** Opening Information shown block **

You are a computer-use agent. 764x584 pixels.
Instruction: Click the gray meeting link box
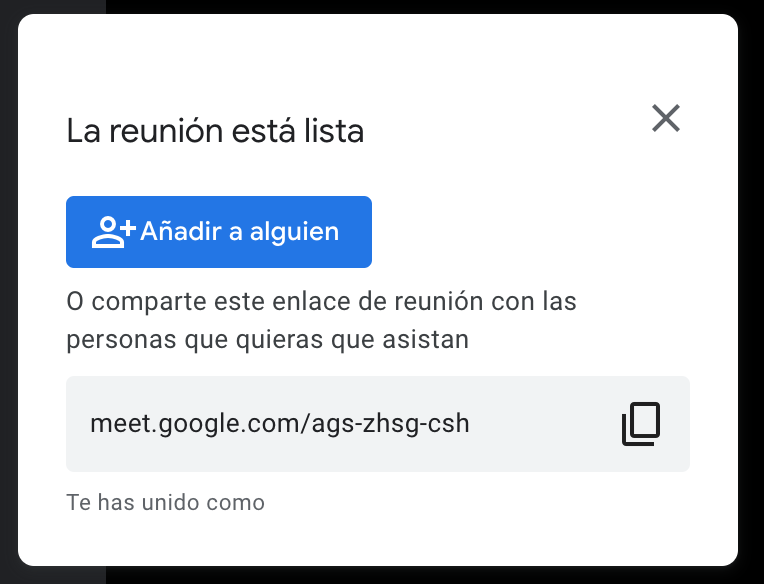(x=378, y=424)
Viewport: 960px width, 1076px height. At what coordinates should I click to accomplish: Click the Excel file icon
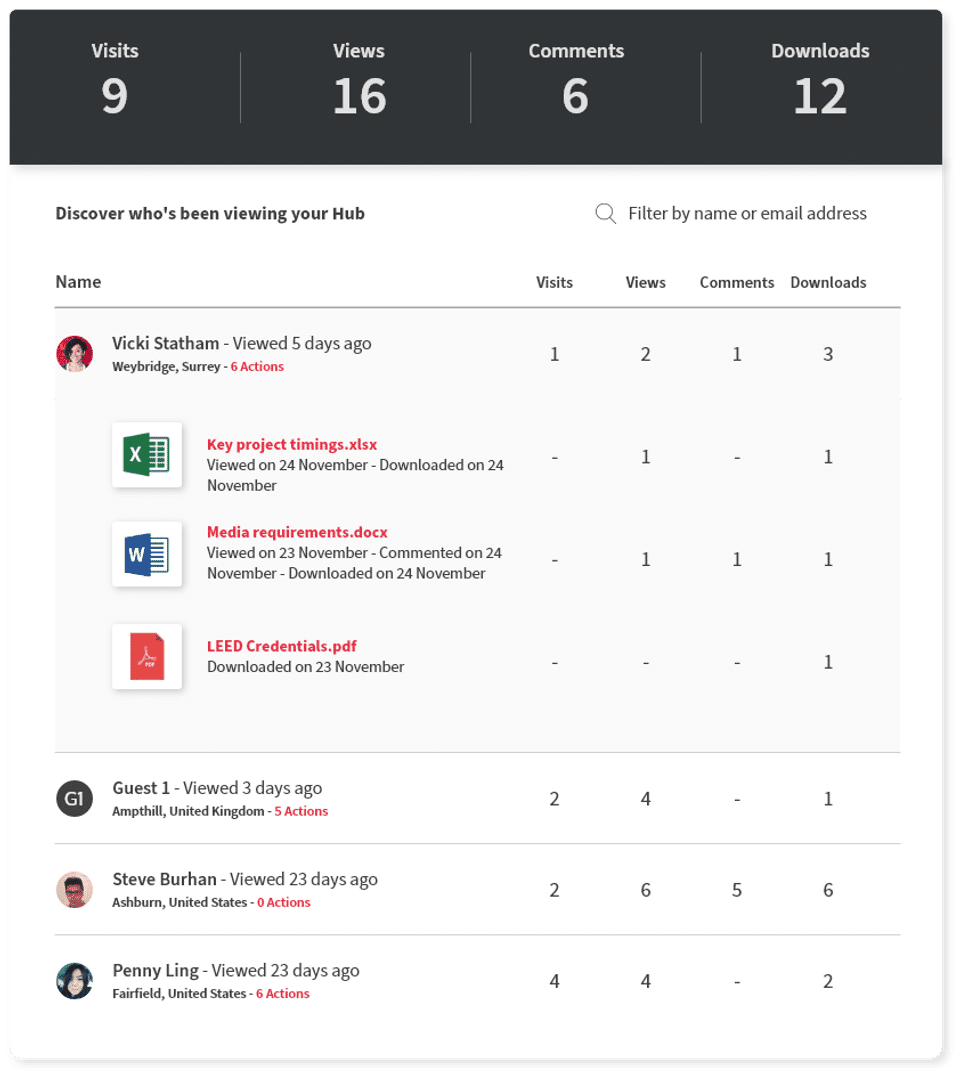point(147,455)
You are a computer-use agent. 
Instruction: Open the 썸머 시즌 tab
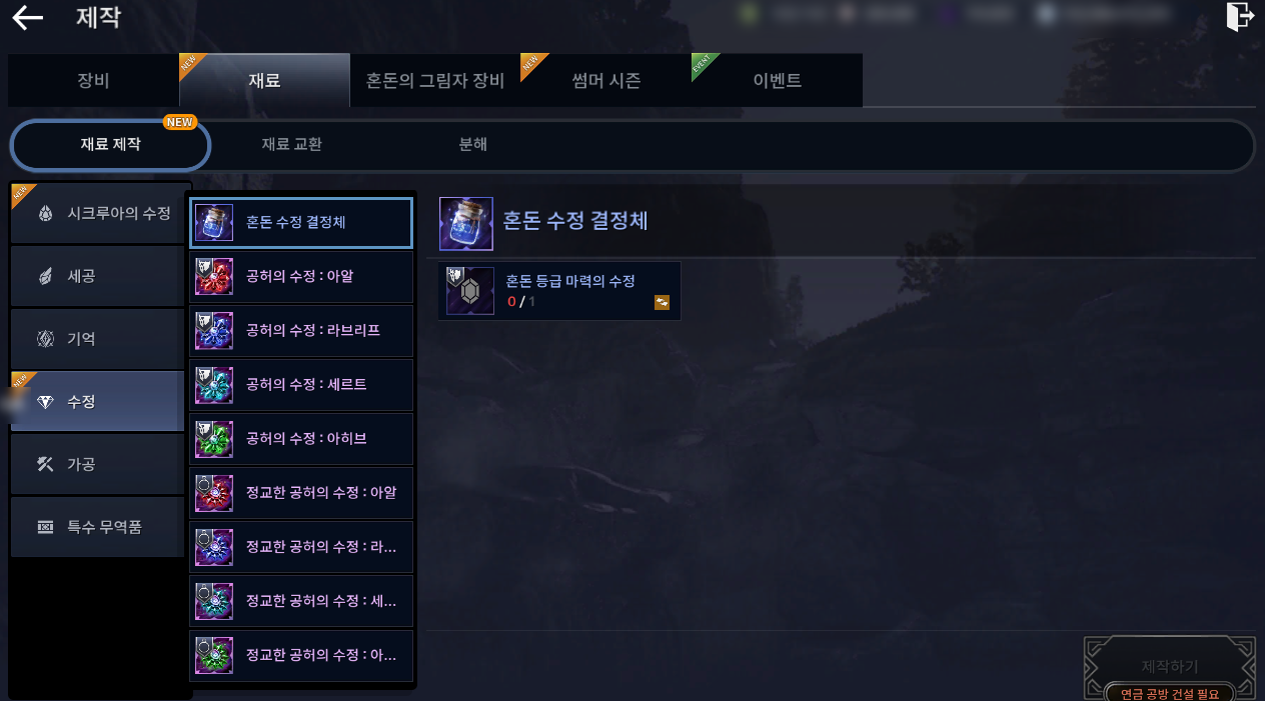click(x=606, y=81)
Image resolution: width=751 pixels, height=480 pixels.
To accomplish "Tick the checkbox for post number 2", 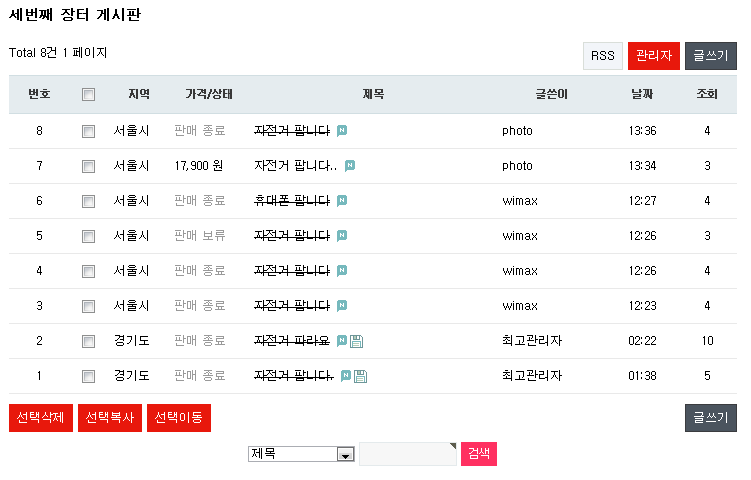I will coord(88,341).
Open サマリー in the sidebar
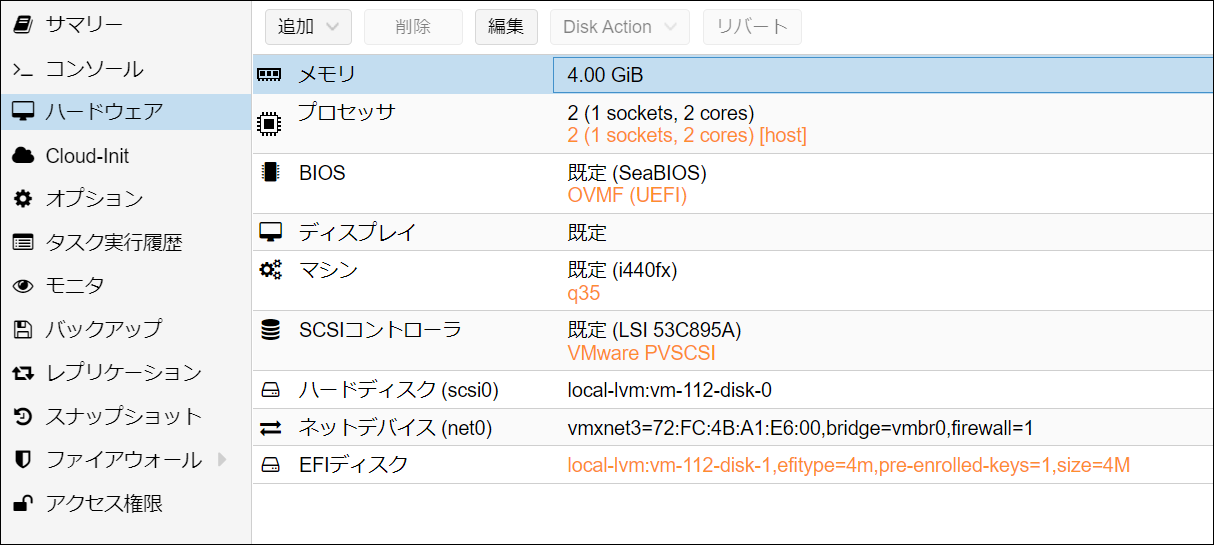This screenshot has width=1214, height=545. pyautogui.click(x=84, y=25)
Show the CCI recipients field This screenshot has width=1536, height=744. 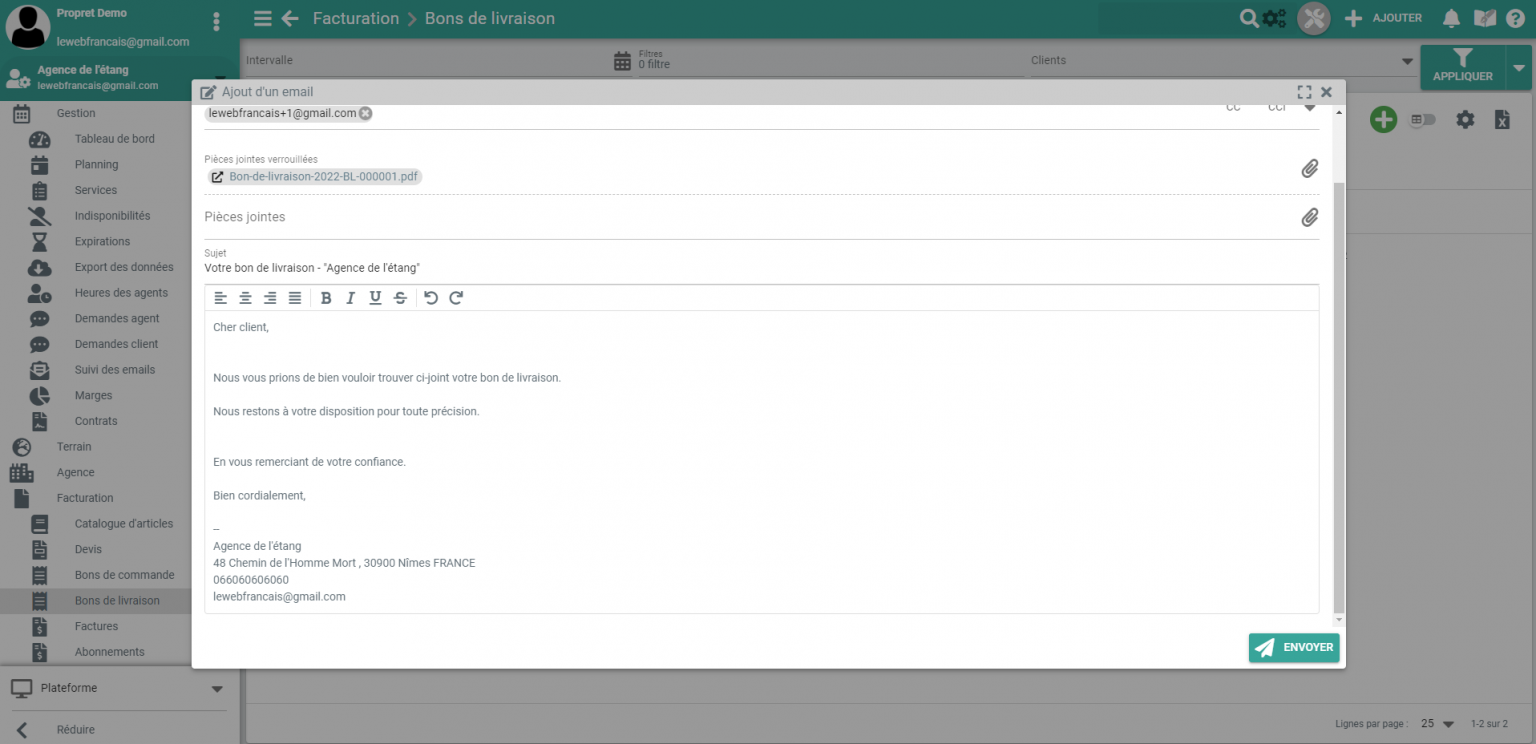pos(1278,105)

** Closing Information shown block **

Show the lines of the records that include the string "agent".

You are a computer-use agent. 764x584 pixels.
You are a computer-use agent. 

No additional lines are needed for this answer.